Merito delle potenzialità melodiche e dell’immediatezza dei brani, di una tendenza ad occuparsi di poche cose ma nel modo giusto, del suo destreggiarsi abilmente tra i richiami estetici più evidenti e quelli meno noti. Tra i primi il country e il blues, spina dorsale nonché minimo comune denominatore del disco mentre nella seconda categoria rientrano il Beck di "ODELAY" e i Modern Lovers del disco d’esordio.
E’ proprio questo, forse, il valore aggiunto dei White Hassle, il saper fondere armoniosamente suoni tradizionali e elementi musicali più recenti, approccio classico alla melodia e toni irriverenti, nell’ottica di una proposta musicale varia, orecchiabile e mai noiosa.
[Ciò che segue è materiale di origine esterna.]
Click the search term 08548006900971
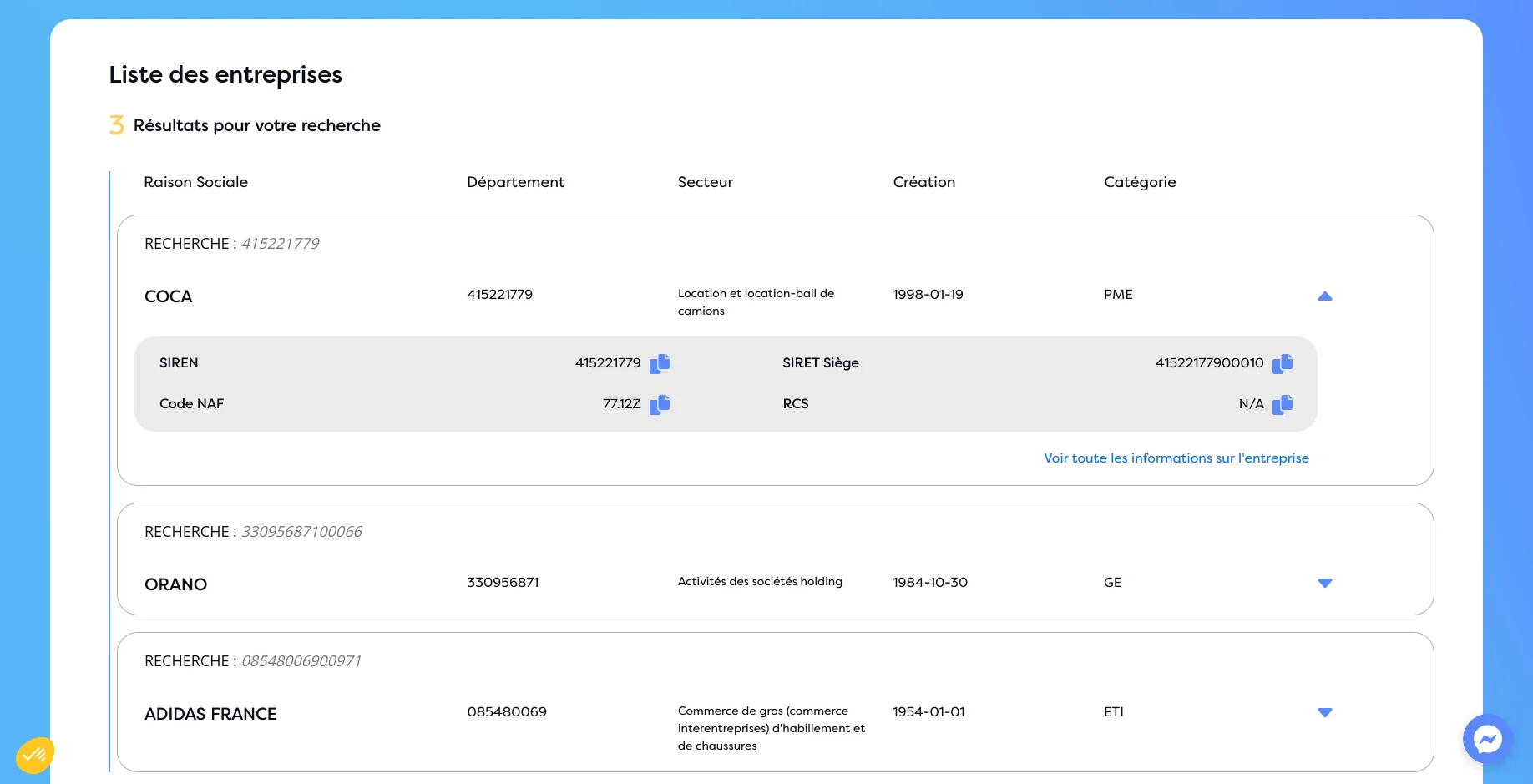 [x=301, y=661]
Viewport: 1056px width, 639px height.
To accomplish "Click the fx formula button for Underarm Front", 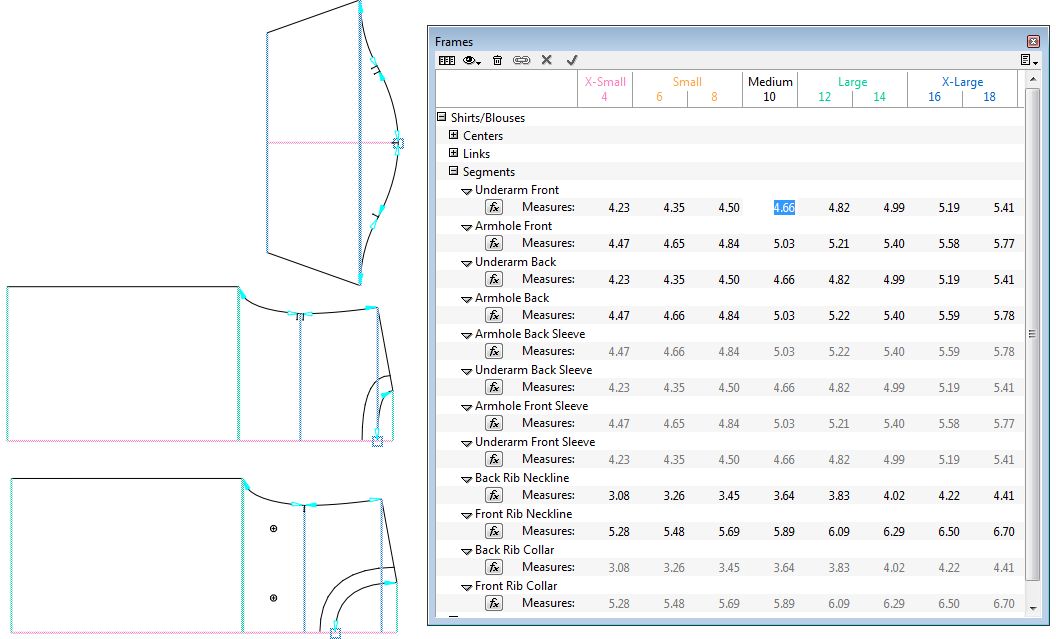I will (494, 207).
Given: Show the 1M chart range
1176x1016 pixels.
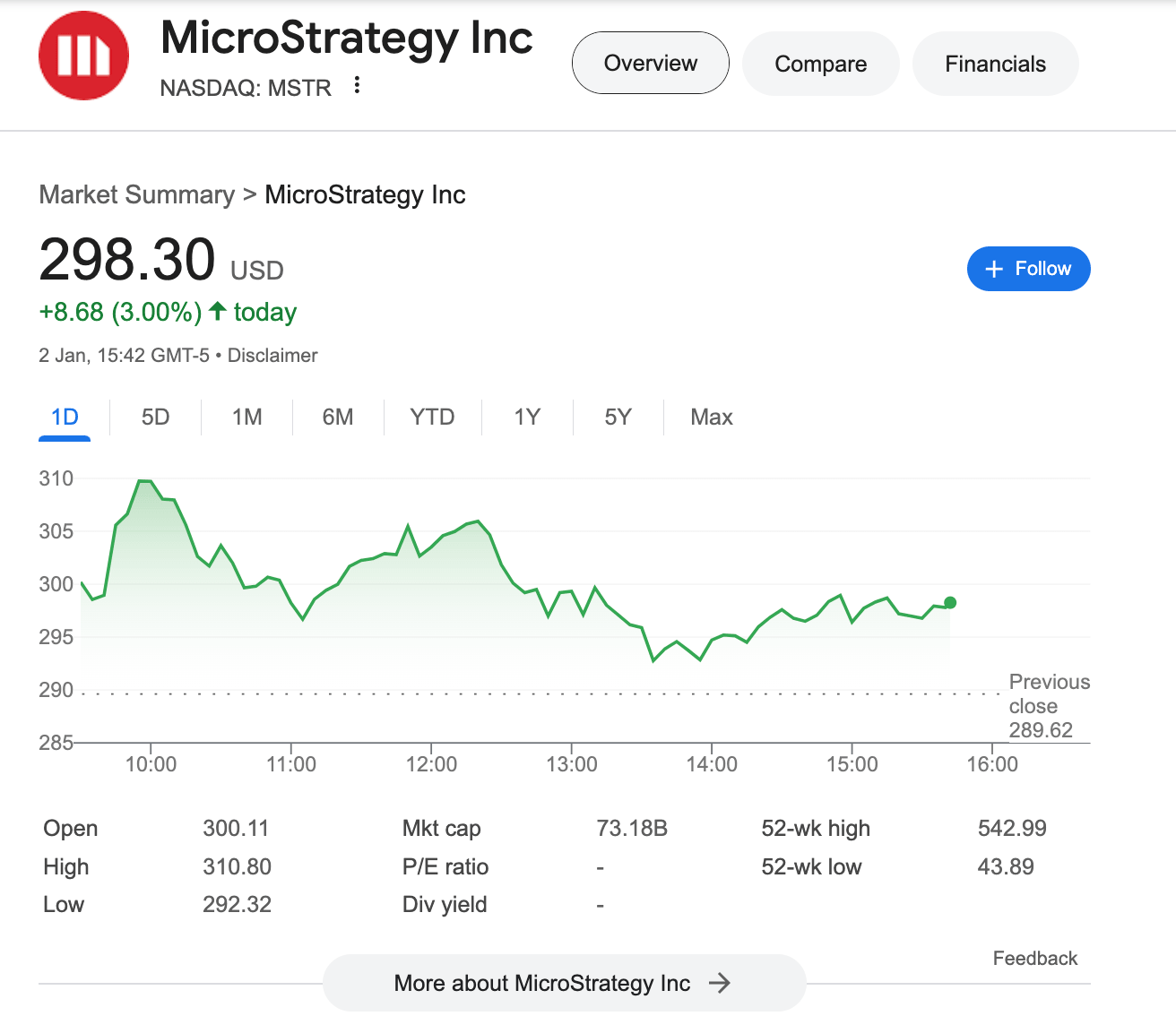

A dimostrarlo gli ammiccamenti alla Nashville tutta stivali e cappelloni di Halfwaydone With The Tour, l’armonica blues di Vodka Talking’ – una sorta di via di mezzo tra il già citato Beck e la Not Fade Away dei Rolling Stones -, i toni semiseri e scratchanti di Your Language e You’d Be Surprised - Jonathan Richman impegnato a giocare con mixer e piatti -, la dolcezza malinconica di ballate come Neon, Not The Night, il Bob Dylan più ritmico di Sweet Eloise.
Una raccolta di brani che forse non farà dei newyorkesi la next big thing di turno o degli idoli stagionali del popolo indie ma che crediamo riveli una band capace di confezionare musica coinvolgente e gradevole, fatta con pochi mezzi ma inaspettatamente lucida.